START Materials provided
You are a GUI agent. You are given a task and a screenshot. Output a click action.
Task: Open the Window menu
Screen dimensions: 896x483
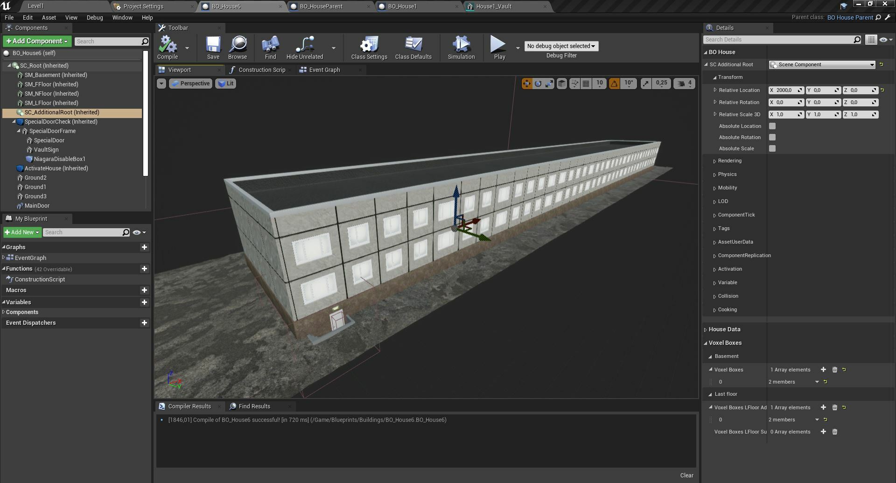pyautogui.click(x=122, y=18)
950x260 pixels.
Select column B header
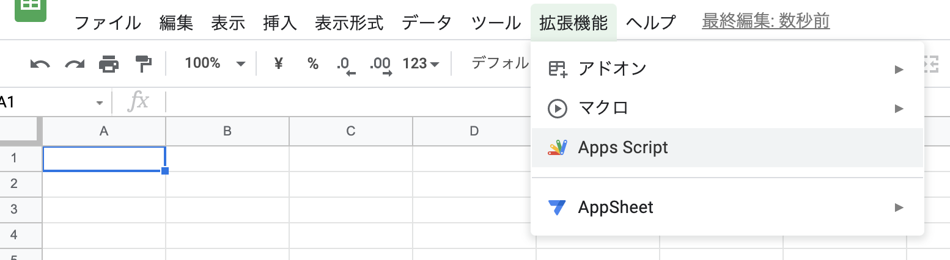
END Materials provided
### Exercise brief
For this exercise, print all of the entries exactly as they appear, but without pictures.

### Solution below
You are a GUI agent. You are given a task and a screenshot. Output a click action.
Task: Open the Window menu
Screen dimensions: 896x483
pyautogui.click(x=122, y=18)
950x260 pixels.
Select column B header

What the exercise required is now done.